■ **WORK INSTRUCTIONS**: Your answer should be the lines below from the one holding "The width and height of the screenshot is (1170, 380)." through the one holding "Given: Click the red", copied exactly and with nothing else.

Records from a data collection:
--- START ---

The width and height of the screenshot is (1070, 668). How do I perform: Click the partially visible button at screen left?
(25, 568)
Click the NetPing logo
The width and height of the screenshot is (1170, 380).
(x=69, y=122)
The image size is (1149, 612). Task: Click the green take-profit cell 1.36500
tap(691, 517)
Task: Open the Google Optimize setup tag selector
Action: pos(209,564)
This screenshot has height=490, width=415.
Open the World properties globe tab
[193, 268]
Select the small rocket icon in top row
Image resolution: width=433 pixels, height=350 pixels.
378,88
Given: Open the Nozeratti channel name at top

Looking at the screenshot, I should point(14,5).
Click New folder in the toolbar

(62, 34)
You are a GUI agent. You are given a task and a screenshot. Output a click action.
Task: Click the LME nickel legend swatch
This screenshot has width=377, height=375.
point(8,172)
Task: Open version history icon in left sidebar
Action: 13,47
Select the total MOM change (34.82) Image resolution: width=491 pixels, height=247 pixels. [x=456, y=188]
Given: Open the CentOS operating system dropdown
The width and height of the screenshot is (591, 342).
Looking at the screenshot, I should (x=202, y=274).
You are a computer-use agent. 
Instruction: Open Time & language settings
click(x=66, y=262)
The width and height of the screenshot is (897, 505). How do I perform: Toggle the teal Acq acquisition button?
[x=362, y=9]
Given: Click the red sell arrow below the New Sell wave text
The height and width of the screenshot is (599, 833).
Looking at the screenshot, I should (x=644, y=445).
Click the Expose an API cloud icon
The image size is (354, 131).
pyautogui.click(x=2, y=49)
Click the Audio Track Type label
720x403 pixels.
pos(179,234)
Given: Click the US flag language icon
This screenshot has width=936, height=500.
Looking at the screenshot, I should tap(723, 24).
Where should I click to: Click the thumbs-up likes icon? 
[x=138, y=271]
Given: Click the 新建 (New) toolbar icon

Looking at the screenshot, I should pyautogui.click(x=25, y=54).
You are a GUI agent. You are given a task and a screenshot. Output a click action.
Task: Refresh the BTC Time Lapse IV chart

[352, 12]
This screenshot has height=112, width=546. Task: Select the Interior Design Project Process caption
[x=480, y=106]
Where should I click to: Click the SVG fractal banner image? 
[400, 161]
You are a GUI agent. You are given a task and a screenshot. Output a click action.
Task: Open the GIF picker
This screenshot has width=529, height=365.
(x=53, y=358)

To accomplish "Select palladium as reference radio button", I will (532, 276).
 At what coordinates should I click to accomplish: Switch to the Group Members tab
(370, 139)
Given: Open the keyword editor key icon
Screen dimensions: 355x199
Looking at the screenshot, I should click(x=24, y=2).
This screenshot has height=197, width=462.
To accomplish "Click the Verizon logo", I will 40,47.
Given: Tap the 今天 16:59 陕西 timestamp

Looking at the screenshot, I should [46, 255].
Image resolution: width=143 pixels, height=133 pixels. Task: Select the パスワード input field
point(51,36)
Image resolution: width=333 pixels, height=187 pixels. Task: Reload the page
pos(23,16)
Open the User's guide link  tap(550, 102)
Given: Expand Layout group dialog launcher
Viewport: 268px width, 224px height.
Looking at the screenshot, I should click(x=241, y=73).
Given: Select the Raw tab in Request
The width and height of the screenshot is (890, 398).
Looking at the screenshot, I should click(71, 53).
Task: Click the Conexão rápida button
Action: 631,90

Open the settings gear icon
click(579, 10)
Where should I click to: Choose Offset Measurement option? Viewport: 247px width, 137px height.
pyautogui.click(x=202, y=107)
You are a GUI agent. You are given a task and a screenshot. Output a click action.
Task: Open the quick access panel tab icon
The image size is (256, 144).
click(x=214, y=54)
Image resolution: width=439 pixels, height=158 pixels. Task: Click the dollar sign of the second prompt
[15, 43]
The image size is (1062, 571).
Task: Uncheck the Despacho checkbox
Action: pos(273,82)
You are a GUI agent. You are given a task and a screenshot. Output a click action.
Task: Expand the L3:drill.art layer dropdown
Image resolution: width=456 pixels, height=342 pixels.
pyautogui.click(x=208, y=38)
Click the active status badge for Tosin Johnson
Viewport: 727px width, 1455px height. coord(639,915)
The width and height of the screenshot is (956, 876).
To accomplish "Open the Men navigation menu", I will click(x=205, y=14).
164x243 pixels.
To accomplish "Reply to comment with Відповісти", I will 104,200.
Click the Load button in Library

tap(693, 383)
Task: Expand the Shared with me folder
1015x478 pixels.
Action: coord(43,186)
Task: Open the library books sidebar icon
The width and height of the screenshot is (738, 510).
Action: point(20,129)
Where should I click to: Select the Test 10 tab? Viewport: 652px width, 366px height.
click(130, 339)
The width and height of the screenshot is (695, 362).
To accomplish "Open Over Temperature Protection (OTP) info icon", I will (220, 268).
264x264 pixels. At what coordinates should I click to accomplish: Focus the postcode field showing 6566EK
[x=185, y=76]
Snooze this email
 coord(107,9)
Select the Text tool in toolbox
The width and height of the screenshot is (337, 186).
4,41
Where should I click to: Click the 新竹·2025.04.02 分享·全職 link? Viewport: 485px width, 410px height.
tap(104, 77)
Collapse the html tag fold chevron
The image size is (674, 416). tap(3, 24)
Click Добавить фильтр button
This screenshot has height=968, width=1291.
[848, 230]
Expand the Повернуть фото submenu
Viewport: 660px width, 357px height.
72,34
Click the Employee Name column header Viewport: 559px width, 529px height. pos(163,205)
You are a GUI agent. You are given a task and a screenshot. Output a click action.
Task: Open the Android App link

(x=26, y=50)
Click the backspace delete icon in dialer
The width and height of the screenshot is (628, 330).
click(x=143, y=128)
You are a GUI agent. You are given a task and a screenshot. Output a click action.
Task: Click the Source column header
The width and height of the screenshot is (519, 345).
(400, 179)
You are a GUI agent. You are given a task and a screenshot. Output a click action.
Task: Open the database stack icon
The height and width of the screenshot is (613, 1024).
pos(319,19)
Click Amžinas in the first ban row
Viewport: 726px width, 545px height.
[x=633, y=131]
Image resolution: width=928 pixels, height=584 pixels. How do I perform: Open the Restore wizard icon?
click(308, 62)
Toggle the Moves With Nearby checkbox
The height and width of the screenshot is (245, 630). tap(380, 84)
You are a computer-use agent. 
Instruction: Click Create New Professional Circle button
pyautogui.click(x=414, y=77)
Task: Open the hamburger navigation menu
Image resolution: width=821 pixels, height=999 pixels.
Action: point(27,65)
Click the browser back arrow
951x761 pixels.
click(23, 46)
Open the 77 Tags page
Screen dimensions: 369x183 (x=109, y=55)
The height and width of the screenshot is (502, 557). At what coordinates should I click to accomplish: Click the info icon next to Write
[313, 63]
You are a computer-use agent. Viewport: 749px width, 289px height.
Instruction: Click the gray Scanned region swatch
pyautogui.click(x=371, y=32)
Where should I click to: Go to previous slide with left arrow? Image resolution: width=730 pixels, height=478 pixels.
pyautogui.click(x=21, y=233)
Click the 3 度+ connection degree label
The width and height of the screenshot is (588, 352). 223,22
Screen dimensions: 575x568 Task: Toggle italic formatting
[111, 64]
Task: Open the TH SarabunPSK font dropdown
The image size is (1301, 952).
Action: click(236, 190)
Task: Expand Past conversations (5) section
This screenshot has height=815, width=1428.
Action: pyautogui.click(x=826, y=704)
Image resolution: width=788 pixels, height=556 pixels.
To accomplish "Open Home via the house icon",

--- END ---

■ **EXERCISE ANSWER**:
The width and height of the screenshot is (1170, 380).
(x=69, y=122)
The image size is (1149, 612). Task: Click the green take-profit cell 1.36500
tap(691, 517)
Task: Open the Google Optimize setup tag selector
Action: pos(209,564)
This screenshot has height=490, width=415.
Open the World properties globe tab
[193, 268]
Select the small rocket icon in top row
Image resolution: width=433 pixels, height=350 pixels.
378,88
Given: Open the Nozeratti channel name at top

Looking at the screenshot, I should point(14,5).
Click New folder in the toolbar

(62, 34)
You are a GUI agent. You are given a task and a screenshot. Output a click action.
Task: Click the LME nickel legend swatch
This screenshot has width=377, height=375.
point(8,172)
Task: Open version history icon in left sidebar
Action: 13,47
Select the total MOM change (34.82) Image resolution: width=491 pixels, height=247 pixels. [x=456, y=188]
Given: Open the CentOS operating system dropdown
The width and height of the screenshot is (591, 342).
Looking at the screenshot, I should (x=202, y=274).
You are a computer-use agent. 
Instruction: Open Time & language settings
click(x=66, y=262)
The width and height of the screenshot is (897, 505). How do I perform: Toggle the teal Acq acquisition button?
[x=362, y=9]
Given: Click the red sell arrow below the New Sell wave text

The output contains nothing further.